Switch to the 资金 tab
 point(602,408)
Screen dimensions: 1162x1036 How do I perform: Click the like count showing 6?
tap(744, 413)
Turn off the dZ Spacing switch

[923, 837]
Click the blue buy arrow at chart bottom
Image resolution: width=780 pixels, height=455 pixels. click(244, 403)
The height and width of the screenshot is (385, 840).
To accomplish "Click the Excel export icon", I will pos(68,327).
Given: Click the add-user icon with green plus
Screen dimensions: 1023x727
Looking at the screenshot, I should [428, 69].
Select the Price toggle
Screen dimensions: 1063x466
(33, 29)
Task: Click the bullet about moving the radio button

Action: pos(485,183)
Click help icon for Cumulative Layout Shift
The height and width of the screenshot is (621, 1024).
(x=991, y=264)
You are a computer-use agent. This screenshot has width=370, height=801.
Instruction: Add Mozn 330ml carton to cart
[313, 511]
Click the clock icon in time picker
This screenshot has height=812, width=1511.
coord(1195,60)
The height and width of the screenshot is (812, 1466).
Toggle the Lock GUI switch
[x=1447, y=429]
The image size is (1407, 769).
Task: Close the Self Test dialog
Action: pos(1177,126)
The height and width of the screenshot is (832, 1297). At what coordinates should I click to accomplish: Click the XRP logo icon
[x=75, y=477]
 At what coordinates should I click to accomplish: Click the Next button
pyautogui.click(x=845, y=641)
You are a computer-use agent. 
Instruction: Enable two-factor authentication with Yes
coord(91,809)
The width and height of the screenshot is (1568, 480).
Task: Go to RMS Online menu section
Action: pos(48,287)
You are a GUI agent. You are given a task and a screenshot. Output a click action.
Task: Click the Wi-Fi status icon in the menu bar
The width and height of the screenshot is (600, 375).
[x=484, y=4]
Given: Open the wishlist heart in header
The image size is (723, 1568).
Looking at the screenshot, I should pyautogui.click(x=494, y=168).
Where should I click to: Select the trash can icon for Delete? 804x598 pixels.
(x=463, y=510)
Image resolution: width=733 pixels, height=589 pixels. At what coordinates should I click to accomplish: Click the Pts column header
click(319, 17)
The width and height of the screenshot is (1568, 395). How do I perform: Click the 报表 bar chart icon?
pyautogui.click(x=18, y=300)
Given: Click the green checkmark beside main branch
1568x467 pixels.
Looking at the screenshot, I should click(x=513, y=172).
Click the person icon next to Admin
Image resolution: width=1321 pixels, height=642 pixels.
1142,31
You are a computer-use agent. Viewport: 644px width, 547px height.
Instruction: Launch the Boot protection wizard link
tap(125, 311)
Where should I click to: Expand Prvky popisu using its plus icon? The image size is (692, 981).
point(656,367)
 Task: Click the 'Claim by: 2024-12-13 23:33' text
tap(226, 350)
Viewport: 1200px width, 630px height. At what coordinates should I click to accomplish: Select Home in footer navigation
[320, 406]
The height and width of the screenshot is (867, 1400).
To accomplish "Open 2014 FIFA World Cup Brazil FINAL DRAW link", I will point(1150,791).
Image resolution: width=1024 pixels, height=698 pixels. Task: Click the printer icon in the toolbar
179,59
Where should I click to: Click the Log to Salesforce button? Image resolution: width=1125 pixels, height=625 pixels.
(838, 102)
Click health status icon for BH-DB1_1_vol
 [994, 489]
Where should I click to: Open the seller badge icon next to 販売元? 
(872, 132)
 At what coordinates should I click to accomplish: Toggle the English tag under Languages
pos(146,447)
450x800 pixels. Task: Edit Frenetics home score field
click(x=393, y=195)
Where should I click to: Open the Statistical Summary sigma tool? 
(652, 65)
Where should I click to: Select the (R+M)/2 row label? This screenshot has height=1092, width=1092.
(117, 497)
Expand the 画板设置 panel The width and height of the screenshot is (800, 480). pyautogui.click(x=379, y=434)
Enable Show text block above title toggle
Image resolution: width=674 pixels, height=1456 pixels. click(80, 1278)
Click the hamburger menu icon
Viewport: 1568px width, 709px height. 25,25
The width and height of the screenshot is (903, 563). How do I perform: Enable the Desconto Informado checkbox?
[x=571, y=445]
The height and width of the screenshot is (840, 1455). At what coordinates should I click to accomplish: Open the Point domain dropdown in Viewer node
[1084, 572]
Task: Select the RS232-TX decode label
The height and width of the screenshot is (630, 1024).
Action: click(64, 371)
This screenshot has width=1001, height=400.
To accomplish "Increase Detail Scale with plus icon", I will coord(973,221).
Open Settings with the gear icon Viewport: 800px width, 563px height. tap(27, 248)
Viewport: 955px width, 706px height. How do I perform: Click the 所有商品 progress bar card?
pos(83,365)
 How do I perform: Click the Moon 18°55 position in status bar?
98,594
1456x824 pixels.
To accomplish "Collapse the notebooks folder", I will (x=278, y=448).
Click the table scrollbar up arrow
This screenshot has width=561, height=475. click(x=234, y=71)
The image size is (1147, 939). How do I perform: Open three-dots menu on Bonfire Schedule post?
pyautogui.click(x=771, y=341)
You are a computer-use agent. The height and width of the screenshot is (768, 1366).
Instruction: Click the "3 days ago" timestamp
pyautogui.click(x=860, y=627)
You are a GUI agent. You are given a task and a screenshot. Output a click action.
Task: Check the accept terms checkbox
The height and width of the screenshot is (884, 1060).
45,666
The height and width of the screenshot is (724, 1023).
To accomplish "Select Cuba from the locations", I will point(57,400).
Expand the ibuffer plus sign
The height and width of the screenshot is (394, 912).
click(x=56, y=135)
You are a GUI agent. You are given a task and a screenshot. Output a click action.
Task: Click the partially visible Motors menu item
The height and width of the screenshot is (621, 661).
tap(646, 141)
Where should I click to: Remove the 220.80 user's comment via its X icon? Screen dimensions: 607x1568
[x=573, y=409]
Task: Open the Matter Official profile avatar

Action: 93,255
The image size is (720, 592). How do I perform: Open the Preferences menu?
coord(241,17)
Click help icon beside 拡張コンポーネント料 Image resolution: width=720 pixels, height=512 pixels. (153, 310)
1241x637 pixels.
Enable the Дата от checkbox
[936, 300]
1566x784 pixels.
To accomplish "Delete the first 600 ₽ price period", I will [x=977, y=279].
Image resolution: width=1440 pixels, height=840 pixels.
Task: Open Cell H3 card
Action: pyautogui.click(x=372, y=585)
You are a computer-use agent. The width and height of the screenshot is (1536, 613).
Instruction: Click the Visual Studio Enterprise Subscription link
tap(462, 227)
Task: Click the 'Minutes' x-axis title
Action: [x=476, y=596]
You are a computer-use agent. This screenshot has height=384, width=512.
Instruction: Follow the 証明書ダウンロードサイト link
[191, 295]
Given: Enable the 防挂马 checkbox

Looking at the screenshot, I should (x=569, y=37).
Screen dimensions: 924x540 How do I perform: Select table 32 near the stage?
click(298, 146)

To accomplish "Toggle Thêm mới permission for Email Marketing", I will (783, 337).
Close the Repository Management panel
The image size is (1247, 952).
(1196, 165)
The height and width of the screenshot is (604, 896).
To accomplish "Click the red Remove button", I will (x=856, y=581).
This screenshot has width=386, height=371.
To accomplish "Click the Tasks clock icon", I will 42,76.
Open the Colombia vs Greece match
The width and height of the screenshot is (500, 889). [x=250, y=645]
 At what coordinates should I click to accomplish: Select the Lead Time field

- [WHAT YOU NEED TO DO] In the listing above, find the line with "1566x784 pixels." and the line with "The height and width of the screenshot is (604, 896).", then reproduce both and every line between them exactly.

- [YOUR SOLUTION]
1566x784 pixels.
To accomplish "Delete the first 600 ₽ price period", I will [x=977, y=279].
Image resolution: width=1440 pixels, height=840 pixels.
Task: Open Cell H3 card
Action: pyautogui.click(x=372, y=585)
You are a computer-use agent. The width and height of the screenshot is (1536, 613).
Instruction: Click the Visual Studio Enterprise Subscription link
tap(462, 227)
Task: Click the 'Minutes' x-axis title
Action: [x=476, y=596]
You are a computer-use agent. This screenshot has height=384, width=512.
Instruction: Follow the 証明書ダウンロードサイト link
[191, 295]
Given: Enable the 防挂马 checkbox

Looking at the screenshot, I should (x=569, y=37).
Screen dimensions: 924x540 How do I perform: Select table 32 near the stage?
click(298, 146)

To accomplish "Toggle Thêm mới permission for Email Marketing", I will (783, 337).
Close the Repository Management panel
The image size is (1247, 952).
(1196, 165)
The height and width of the screenshot is (604, 896).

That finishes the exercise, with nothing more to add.